Collaborative Decision-Making and the k-Strong Price of Anarchy in Common Interest Games
Bryce L. Ferguson, Dario Paccagnan, Bary S. R. Pradelski, Jason R. Marden
TL;DR
This work studies the benefits and costs of collaborative communication in large-scale multi-agent systems by modeling them as common-interest games with coalitions up to size $k$ and analyzing the resulting $k$-strong Nash equilibria. It introduces the $k$-strong price of anarchy (SPoA) and a coalitionally smooth framework to bound how far these equilibria are from the optimum, plus tractable linear programs for resource allocation settings. The paper also analyzes coalitional dynamics (round-robin and asynchronous best-response) and provides transient performance guarantees, showing finite convergence and welfare bounds that depend on coalition size. Furthermore, it develops a utility-design approach, via generalized coalitional smoothness, to improve system performance by shaping agents’ objectives $U$ while preserving tractable analysis. Overall, the results offer practical tools for designing collaborative multi-agent systems with tunable communication structures and predictable efficiency guarantees, applicable to resource allocation and beyond.
Abstract
The control of large-scale, multi-agent systems often entails distributing decision-making across the system components. However, with advances in communication and computation technologies, we can consider new collaborative decision-making paradigms that exist somewhere between centralized and distributed control. In this work, we seek to understand the benefits and costs of increased collaborative communication in multi-agent systems. We specifically study this in the context of common interest games in which groups of up to k agents can coordinate their actions in maximizing the common objective function.

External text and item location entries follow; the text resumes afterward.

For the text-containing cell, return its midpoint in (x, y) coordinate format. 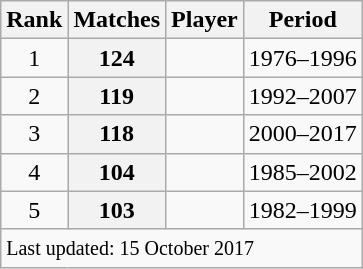
1 (34, 58)
118 (117, 134)
103 (117, 210)
Rank (34, 20)
2 (34, 96)
Last updated: 15 October 2017 (182, 248)
1985–2002 (302, 172)
1982–1999 (302, 210)
Period (302, 20)
3 (34, 134)
4 (34, 172)
Player (205, 20)
124 (117, 58)
2000–2017 (302, 134)
1976–1996 (302, 58)
1992–2007 (302, 96)
119 (117, 96)
104 (117, 172)
5 (34, 210)
Matches (117, 20)
Identify which cell holds the provided text, then report its (x, y) central coordinate. 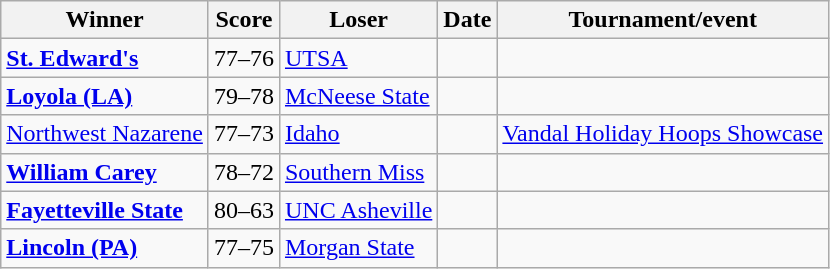
Tournament/event (663, 20)
77–76 (244, 58)
St. Edward's (105, 58)
Northwest Nazarene (105, 134)
UTSA (358, 58)
Loyola (LA) (105, 96)
Score (244, 20)
Idaho (358, 134)
William Carey (105, 172)
Fayetteville State (105, 210)
McNeese State (358, 96)
77–75 (244, 248)
Morgan State (358, 248)
Southern Miss (358, 172)
Date (468, 20)
Lincoln (PA) (105, 248)
Winner (105, 20)
78–72 (244, 172)
Loser (358, 20)
79–78 (244, 96)
Vandal Holiday Hoops Showcase (663, 134)
80–63 (244, 210)
UNC Asheville (358, 210)
77–73 (244, 134)
Pinpoint the cell where the given text exists, returning its (x, y) midpoint coordinate. 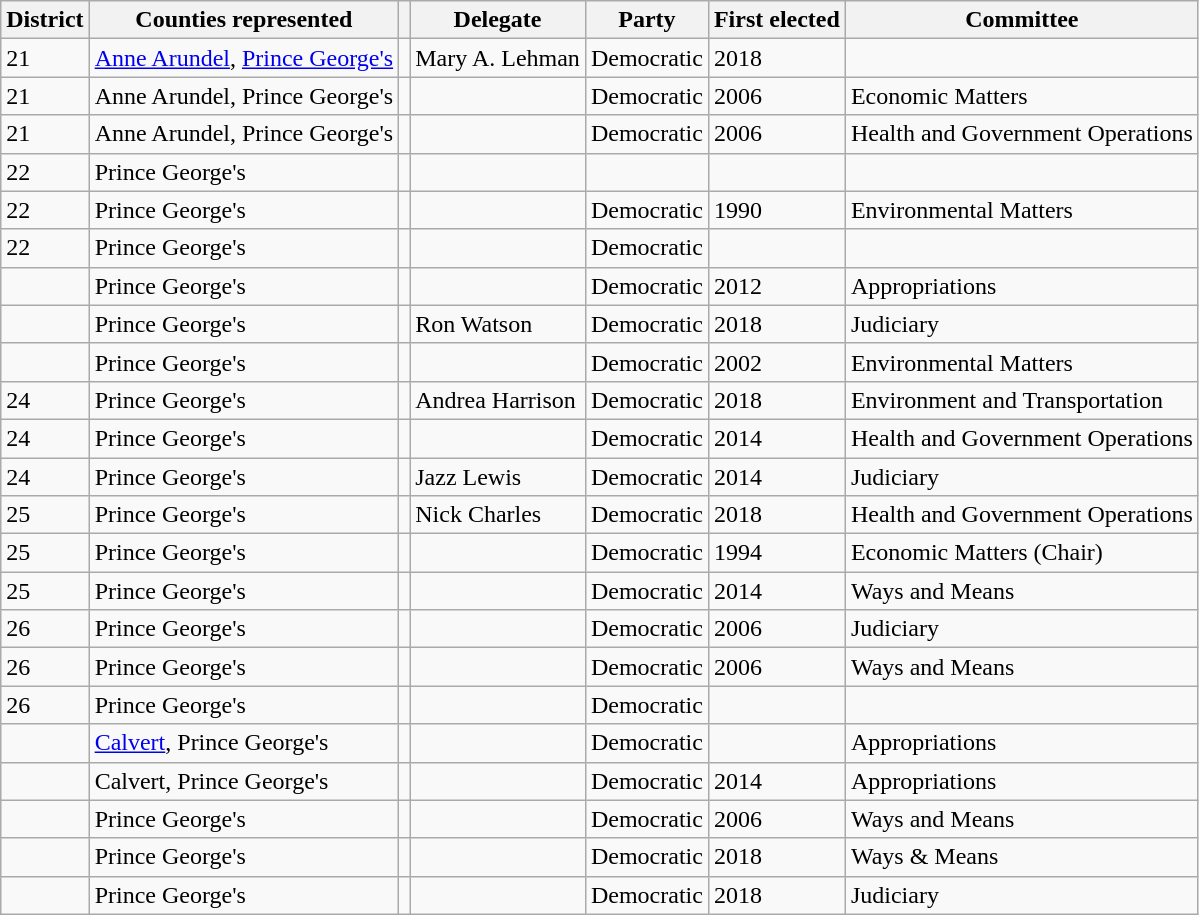
Ron Watson (498, 324)
Counties represented (244, 20)
1994 (776, 553)
First elected (776, 20)
Committee (1022, 20)
Mary A. Lehman (498, 58)
Andrea Harrison (498, 400)
2002 (776, 362)
Economic Matters (Chair) (1022, 553)
Delegate (498, 20)
Ways & Means (1022, 857)
Jazz Lewis (498, 477)
Economic Matters (1022, 96)
Party (646, 20)
1990 (776, 210)
Environment and Transportation (1022, 400)
Nick Charles (498, 515)
2012 (776, 286)
District (45, 20)
Search for the cell housing the specified text and yield its [x, y] center coordinate. 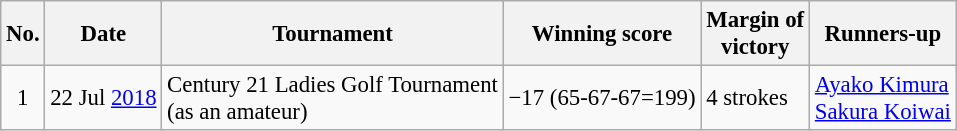
Tournament [332, 34]
4 strokes [756, 98]
Margin ofvictory [756, 34]
No. [23, 34]
Ayako Kimura Sakura Koiwai [884, 98]
Winning score [602, 34]
Century 21 Ladies Golf Tournament (as an amateur) [332, 98]
1 [23, 98]
Date [104, 34]
Runners-up [884, 34]
22 Jul 2018 [104, 98]
−17 (65-67-67=199) [602, 98]
Determine the [x, y] coordinate at the center of the cell enclosing the given text.  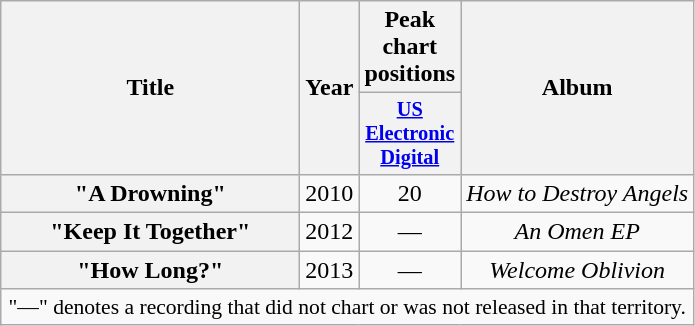
"How Long?" [150, 270]
Year [330, 88]
Welcome Oblivion [578, 270]
An Omen EP [578, 232]
2010 [330, 193]
How to Destroy Angels [578, 193]
"—" denotes a recording that did not chart or was not released in that territory. [348, 307]
2013 [330, 270]
2012 [330, 232]
USElectronicDigital [410, 134]
"A Drowning" [150, 193]
Album [578, 88]
20 [410, 193]
"Keep It Together" [150, 232]
Title [150, 88]
Peak chart positions [410, 47]
Scan for the cell matching the given text and deliver its [X, Y] coordinate at center. 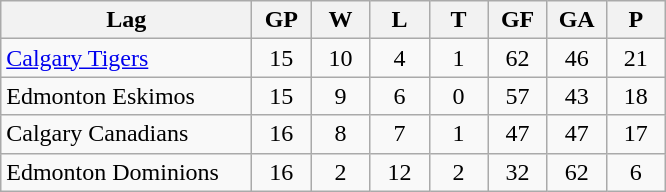
0 [458, 96]
12 [400, 172]
10 [340, 58]
9 [340, 96]
Lag [126, 20]
18 [636, 96]
L [400, 20]
7 [400, 134]
4 [400, 58]
32 [518, 172]
Edmonton Dominions [126, 172]
43 [576, 96]
Calgary Tigers [126, 58]
17 [636, 134]
W [340, 20]
GP [282, 20]
21 [636, 58]
46 [576, 58]
Calgary Canadians [126, 134]
GA [576, 20]
8 [340, 134]
GF [518, 20]
P [636, 20]
T [458, 20]
Edmonton Eskimos [126, 96]
57 [518, 96]
Pinpoint the cell where the given text exists, returning its (X, Y) midpoint coordinate. 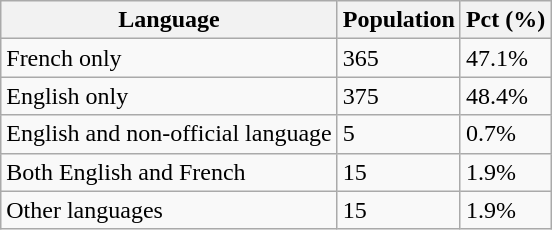
Other languages (170, 210)
Language (170, 20)
Both English and French (170, 172)
Population (398, 20)
365 (398, 58)
0.7% (505, 134)
48.4% (505, 96)
French only (170, 58)
5 (398, 134)
English and non-official language (170, 134)
English only (170, 96)
47.1% (505, 58)
Pct (%) (505, 20)
375 (398, 96)
Provide the (x, y) coordinate of the cell's center where the given text is located.  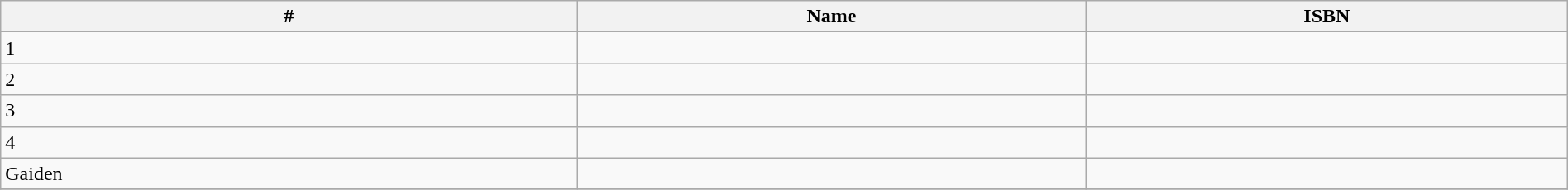
# (289, 17)
ISBN (1327, 17)
2 (289, 79)
1 (289, 48)
Gaiden (289, 174)
3 (289, 111)
Name (832, 17)
4 (289, 142)
For the text-containing cell, return its midpoint in (X, Y) coordinate format. 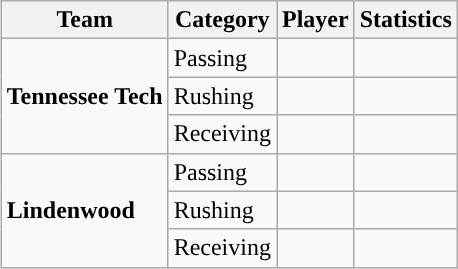
Statistics (406, 20)
Tennessee Tech (84, 96)
Team (84, 20)
Category (222, 20)
Player (315, 20)
Lindenwood (84, 210)
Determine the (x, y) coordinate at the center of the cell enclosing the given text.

The equilibria that emerge in these systems are the k-strong Nash equilibria of the common interest game; studying the properties of these states can provide relevant insights into the efficacy of inter-agent collaboration. Our contributions come threefold: 1) provide bounds on how well k-strong Nash equilibria approximate the optimal system welfare, formalized by the k-strong price of anarchy, 2) study the run-time and transient performance of collaborative agent-based dynamics, and 3) consider the task of redesigning objectives for groups of agents which improve system performance. We study these three facets generally as well as in the context of resource allocation problems, in which we provide tractable linear programs that give tight bounds on the k-strong price of anarchy.